Doch dies verringert nicht die Bedeutung von dem, dass etwas
Großes geschehen ist: es ist bewiesen worden, dass Siedlungen
abgebaut werden können und abgebaut werden müssen. Und
tatsächlich sind bedeutende Siedlungen abgebaut worden.
Das Siedlungsunternehmen, das immer – in offener oder
verdeckter Weise - vorwärts ging, nur vorwärts ging, wurde
zurückgeschraubt. Das erste Mal. (Yamit auf dem Sinai und
seine Siedlungen befanden sich nicht in Erez Israel und deshalb
stellte ihre Evakuierung 1982 keinen ideologischen Bruch dar.
Aber dieses Mal geschah es im „Lande der Vorväter“.)
Ein historisches Ereignis. Eine Botschaft für die Zukunft.
Dies war der Tag, an
dem die Botschaft der israelischen Friedensbewegung den
Sieg errungen hat. Ein großer Sieg, den alle sehen können.

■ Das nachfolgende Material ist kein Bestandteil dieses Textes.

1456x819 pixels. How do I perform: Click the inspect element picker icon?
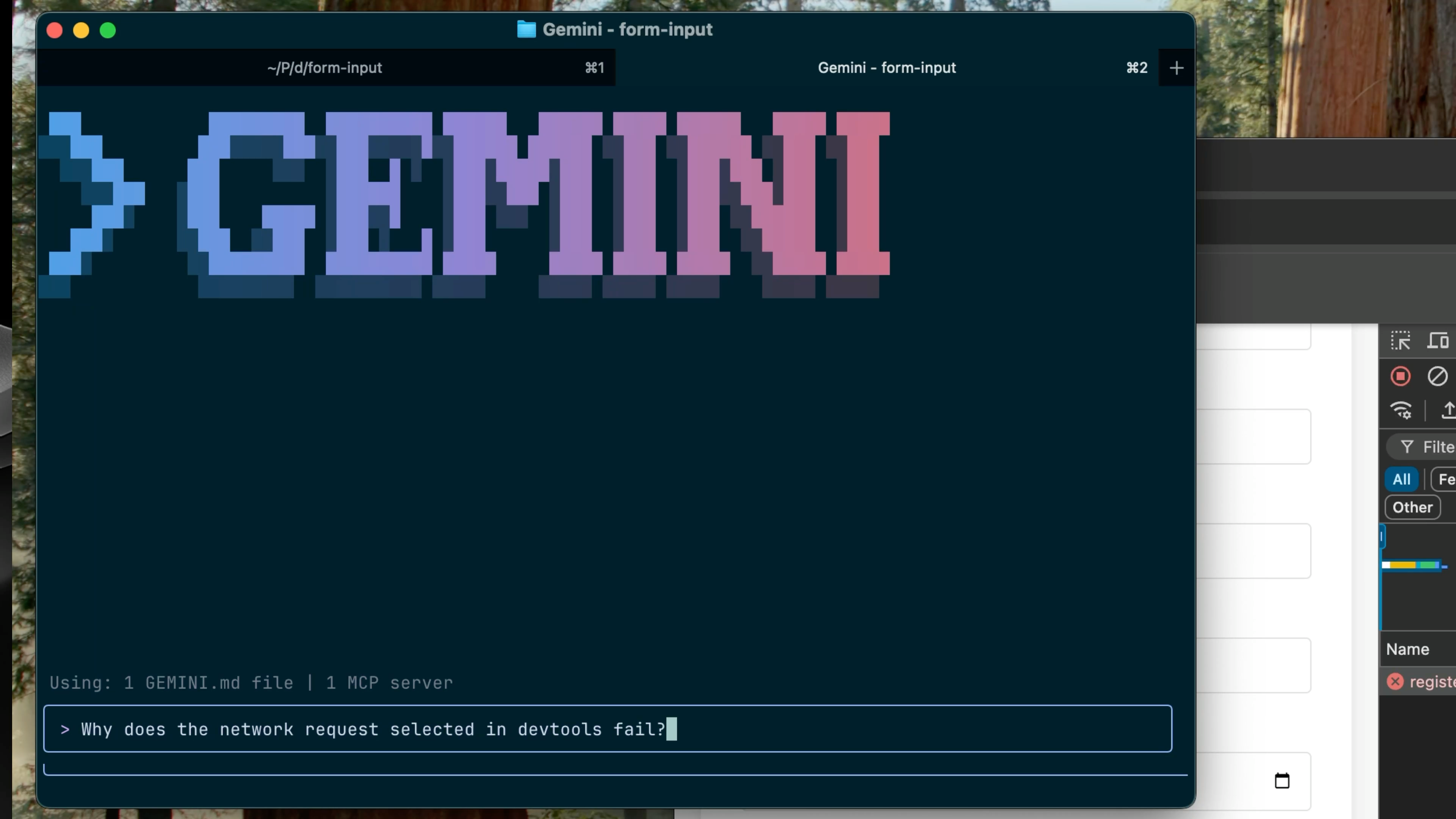1400,341
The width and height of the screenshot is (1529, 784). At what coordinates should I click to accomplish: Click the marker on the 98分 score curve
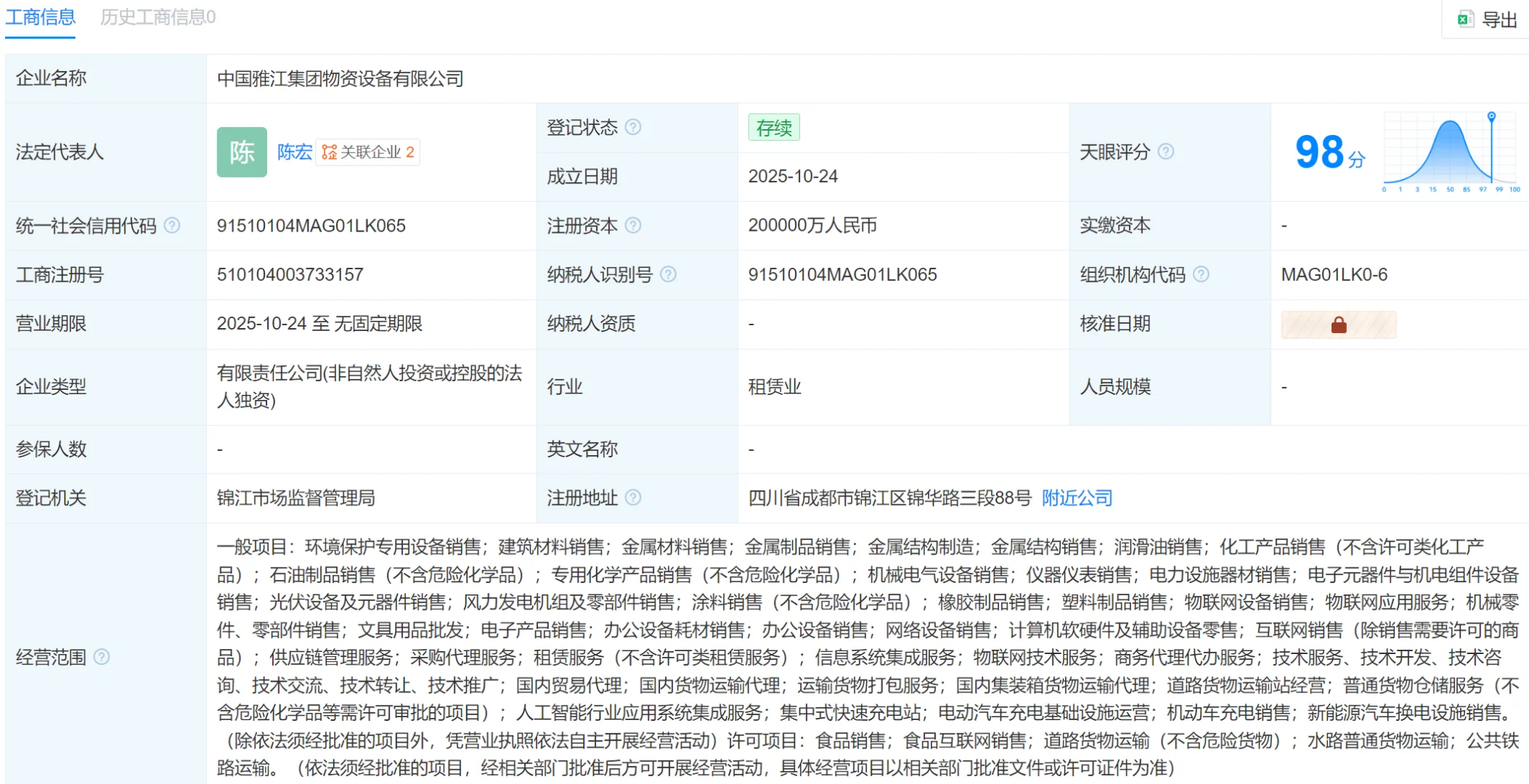(x=1491, y=116)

Nun, es stimmt – nicht wir waren es, die ihn ausführten. Es
wurde von einem Mann durchgeführt, der von unsrer Einstellung
weit entfernt ist. Es gibt ein hebräisches Sprichwort: „Das Werk
der Gerechten wird von anderen getan.“ Und die anderen sind die,
die nicht gerecht, ja, vielleicht sogar böse sind.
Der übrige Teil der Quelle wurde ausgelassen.